Even though she was born in Tehran, she spent her early childhood in the city of Birjand (in south of Khorasan close to the vast barren eastern Iranian plateau). After finishing both her primary and secondary education in Tehran she began to study at the Fine Art College of Tehran University (1967). This coincided with the foundation of Ta’la’r-e Iran (Hall of Iran, later changed to Talar Ghandriz) by a group of visual arts activists; a significant event attracting many young artists including Parvaneh who not only participated in more than 10 group exhibitions displayed there from 1967 to 1977, but also held her first solo exhibition at the same hall (Ghandriz) in 1969.

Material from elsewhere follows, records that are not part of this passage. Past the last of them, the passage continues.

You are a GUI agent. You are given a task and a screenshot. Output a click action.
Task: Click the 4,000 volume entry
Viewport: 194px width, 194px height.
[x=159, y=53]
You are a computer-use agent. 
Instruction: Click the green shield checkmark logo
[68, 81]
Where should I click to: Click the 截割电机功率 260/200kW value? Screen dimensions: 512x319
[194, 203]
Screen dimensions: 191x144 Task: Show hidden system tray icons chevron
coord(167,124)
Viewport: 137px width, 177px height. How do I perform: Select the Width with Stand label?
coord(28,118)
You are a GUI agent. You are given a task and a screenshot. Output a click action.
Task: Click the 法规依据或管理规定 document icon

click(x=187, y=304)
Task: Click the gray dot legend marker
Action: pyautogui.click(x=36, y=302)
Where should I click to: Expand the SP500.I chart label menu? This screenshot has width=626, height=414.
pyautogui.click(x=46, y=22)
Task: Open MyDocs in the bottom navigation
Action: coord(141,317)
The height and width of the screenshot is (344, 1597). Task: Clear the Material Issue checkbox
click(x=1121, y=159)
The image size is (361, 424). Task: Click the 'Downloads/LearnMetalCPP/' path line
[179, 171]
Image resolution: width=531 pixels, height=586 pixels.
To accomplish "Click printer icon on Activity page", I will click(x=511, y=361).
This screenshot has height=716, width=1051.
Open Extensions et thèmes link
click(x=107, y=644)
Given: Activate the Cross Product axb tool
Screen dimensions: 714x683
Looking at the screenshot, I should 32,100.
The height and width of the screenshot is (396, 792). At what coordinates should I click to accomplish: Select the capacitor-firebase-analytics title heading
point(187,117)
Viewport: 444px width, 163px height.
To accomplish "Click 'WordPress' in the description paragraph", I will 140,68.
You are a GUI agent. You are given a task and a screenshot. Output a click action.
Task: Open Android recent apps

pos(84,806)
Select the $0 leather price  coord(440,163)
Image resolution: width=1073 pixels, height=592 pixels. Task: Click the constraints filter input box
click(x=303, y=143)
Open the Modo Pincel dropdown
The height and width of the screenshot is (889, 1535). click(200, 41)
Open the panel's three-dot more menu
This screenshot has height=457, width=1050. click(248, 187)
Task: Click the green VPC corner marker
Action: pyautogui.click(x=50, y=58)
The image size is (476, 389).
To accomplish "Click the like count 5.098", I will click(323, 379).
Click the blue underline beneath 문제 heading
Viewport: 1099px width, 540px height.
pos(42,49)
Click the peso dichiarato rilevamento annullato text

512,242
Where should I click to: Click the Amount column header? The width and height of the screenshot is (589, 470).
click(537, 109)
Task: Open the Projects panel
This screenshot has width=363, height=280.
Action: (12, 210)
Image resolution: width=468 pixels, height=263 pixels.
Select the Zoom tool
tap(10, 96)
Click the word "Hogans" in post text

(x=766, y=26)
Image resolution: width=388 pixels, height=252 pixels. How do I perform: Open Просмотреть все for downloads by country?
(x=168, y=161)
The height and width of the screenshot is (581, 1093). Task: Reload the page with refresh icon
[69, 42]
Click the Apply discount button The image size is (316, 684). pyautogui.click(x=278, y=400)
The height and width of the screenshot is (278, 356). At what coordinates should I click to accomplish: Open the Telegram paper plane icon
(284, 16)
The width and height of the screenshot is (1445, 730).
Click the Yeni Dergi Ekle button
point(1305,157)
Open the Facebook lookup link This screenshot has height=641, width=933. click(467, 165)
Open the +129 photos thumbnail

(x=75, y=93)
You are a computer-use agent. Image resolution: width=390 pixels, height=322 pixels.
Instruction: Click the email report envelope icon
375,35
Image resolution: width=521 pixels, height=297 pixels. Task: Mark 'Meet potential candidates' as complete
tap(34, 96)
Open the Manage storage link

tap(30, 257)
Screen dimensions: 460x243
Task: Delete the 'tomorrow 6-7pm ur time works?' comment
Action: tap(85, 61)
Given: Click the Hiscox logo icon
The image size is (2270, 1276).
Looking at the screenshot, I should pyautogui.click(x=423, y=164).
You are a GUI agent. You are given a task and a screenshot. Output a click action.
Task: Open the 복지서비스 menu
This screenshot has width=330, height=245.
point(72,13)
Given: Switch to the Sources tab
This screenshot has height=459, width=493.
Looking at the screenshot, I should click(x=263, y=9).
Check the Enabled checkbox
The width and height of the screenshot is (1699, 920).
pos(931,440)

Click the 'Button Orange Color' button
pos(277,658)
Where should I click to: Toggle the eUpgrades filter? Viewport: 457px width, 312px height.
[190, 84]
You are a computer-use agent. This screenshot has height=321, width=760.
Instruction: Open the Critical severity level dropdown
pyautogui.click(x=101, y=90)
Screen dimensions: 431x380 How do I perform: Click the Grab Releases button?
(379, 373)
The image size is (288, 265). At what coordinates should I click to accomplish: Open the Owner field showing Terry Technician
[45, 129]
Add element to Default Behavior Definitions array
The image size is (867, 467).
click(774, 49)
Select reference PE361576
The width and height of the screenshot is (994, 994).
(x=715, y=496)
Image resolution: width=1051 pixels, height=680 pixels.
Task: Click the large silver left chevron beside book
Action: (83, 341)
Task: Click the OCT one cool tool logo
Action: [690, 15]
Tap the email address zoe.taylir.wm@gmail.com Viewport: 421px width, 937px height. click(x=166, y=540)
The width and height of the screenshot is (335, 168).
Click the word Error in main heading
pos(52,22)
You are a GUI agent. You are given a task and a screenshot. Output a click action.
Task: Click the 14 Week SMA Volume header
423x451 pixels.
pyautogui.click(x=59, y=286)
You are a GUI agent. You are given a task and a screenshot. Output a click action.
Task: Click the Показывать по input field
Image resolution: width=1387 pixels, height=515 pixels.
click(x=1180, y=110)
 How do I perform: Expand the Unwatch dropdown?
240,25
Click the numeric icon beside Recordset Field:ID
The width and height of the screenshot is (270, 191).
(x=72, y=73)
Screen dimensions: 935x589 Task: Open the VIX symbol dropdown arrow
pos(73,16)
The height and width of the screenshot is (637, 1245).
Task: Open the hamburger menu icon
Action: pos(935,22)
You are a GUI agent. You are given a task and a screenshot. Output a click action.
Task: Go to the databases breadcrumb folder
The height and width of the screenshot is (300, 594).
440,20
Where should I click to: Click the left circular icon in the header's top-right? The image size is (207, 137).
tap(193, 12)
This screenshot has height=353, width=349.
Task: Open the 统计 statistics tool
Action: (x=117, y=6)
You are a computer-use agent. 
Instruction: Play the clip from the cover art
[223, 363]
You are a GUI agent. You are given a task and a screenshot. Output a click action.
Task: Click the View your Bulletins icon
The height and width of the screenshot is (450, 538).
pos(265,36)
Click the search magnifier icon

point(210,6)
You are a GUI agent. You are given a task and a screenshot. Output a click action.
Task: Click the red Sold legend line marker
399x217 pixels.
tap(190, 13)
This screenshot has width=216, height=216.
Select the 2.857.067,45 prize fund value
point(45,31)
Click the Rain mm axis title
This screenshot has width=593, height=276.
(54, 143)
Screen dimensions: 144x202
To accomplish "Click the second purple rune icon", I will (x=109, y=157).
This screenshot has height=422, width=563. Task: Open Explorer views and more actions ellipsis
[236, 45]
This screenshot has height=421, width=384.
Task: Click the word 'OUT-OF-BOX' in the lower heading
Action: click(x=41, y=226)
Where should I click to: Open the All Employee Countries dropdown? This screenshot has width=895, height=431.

During the first period of her artistic activity, probably due to her collaboration and mental sympathy with the same group of artists who founded Ta’la’r-e Iran and under the influence of her academic teachings, she appeared as an abstract painter. Her abstract works were free compositions of forms appearing in pleasing proportions with extensive touches of cold opaque colors, nevertheless designed and worked out candidly and resolutely. The teachings of her first serious painting teacher Bahman Mohases, already known as an innovative painter of the sixties also had a great influence on her in this early period of her artistic activity. Although Mohases introduced her to ancient art, including Etruscan civilization and ancient Greek and attracted her attention to the essence of art, i.e. to something much more deeper in art, but Parvaneh’s adherence to the young group of progressive innovative painters of Ghandriz gallery who believed that the real vocation of art lies in abstraction and thus evaded figure, figurative art and narrative painting drove Parvaneh for a little while away from figurative art and toward abstraction. However, she finally chose a middle way and expanded the scope of her plastic experience which marked the second period of her artistic activity.

This second period of her artistic activity which took shape in seventies was a synthesis of constructivism of her first period with a return to figurative art. The works of this period with their rough sketchy textures of oil color on a cement infrastructure and their modern minimal structure, together with the least application of line and color as well as design and figure emerged as plain agreeable charming still lives.